Madison-s_Library More than 1 year ago
Cure for the Common Universe takes common YA tropes and turns them on their heads with humour, a million gaming references and an anti-hero who is truly awful (but only too identifiable). Jaxon is being sent to video game rehab. Just moments after almost winning the latest game with his guild and asking a girl out on a date - for the first time ever. He is determined to get out of v-hab as quickly as possible. He has just four days to accumulate one million points by attending group therapy, winning competitions, eating healthy and (really?) running. But don't worry, he's got this and nobody's going to stand in his way. Jaxon isn't your typical, loveable nerd. He's lazy, rude, oblivious to the people around him and yet totally realistic.

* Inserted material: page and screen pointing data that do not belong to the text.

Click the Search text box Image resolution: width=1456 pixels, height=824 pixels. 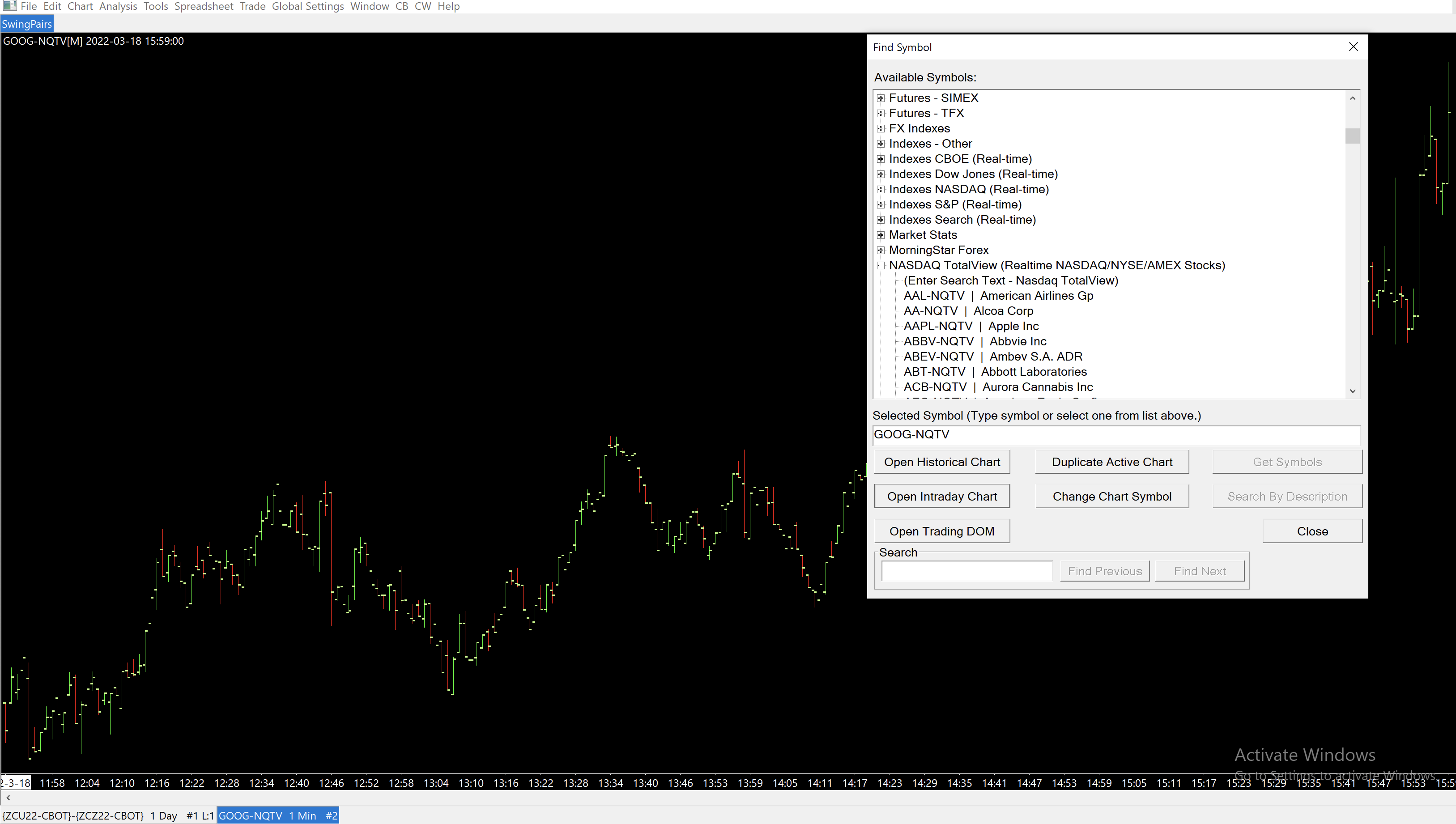click(966, 571)
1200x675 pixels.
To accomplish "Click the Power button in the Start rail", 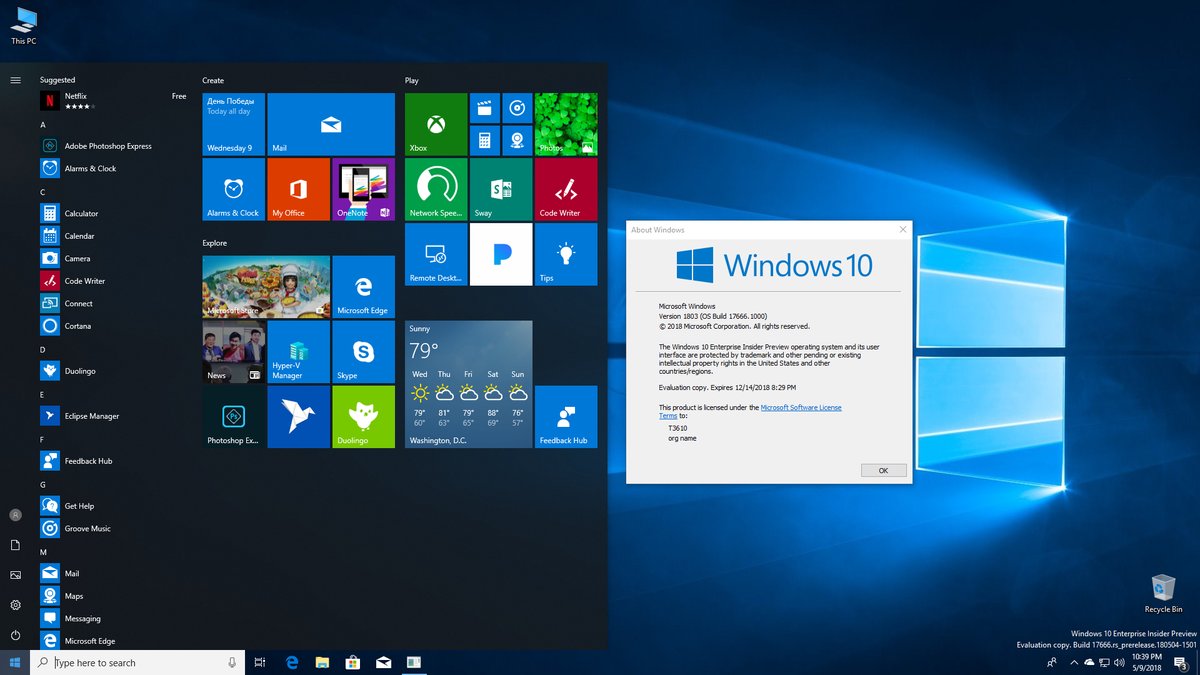I will click(x=14, y=635).
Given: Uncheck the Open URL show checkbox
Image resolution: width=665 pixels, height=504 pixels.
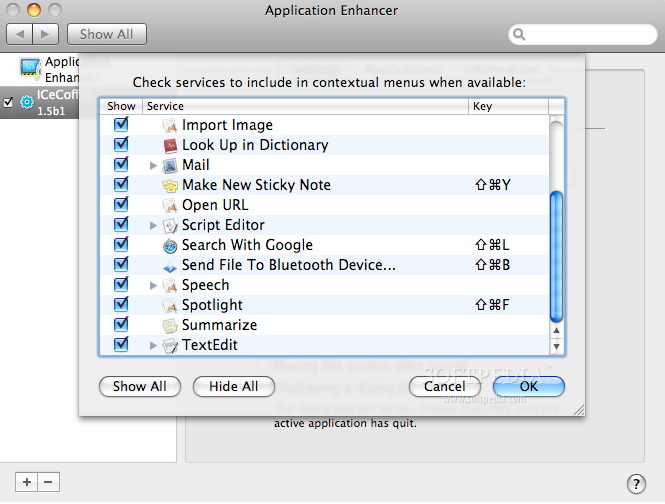Looking at the screenshot, I should [121, 205].
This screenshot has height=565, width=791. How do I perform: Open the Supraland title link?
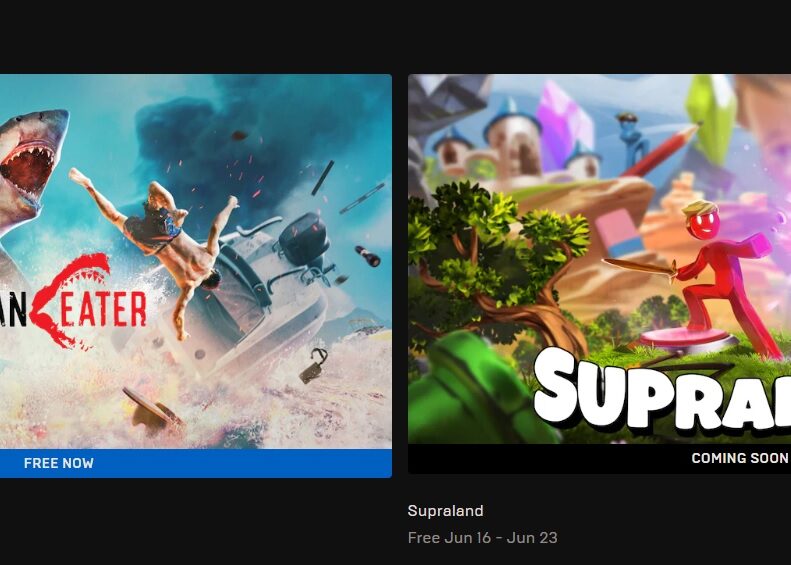click(445, 511)
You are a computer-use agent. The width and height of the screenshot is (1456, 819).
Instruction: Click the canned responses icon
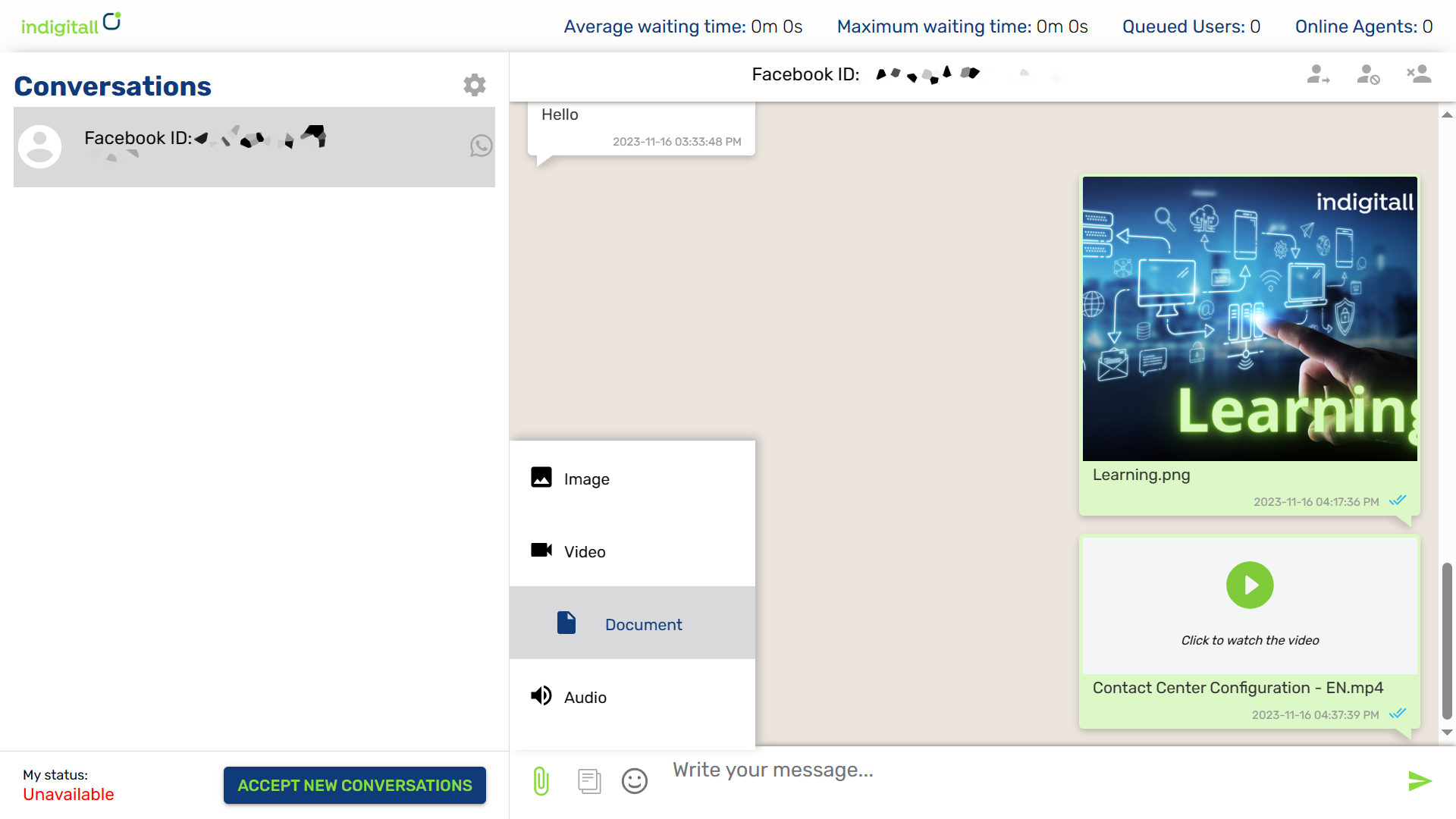(x=588, y=781)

Surrounding Jaxon at v-hab are an assortment of characters from the bullying jocks to his own weirdly wonderful guild members - girls who are strong and stand up for themselves and what they believe in, a heroin addict, a group leader who is a master gamer himself and a young boy who hangs off Jaxon's every word (or command). They are at once stereotypical and yet push outside of what we expect from YA characters. The setting is awesome, video game rehab set up like one giant video game in the middle of the desert sounds. Kart racing, paintball, sandcastle building competitions, sign me up! I must admit that 90% of the gaming references went over my head, but I know gamers will love this book, and even those with little gaming experience, such as myself, can enjoy this creative and thought-provoking novel. And while the ending leaves one hanging, wondering what happened and what could happen next, it reminds the reader that this story doesn't end with a happy ever after, it doesn't end easily or neatly. Change isn't as easy as we would like, real life is never like in the games (or books), and black and white is never as two-sided as we like to pretend. There is the possibility of Jaxon making a great turn around...and then we find that maybe things aren't that easy. There is the chance of a great, all consuming love story...only to discover that fate-destined first meetings don't always mean happy ever after. There is the faint smell of a heroic rescue...yet princesses don't need rescuing and sometimes the hero isn't all that heroic. The publishers provided a complimentary copy of this book in exchange for an honest review.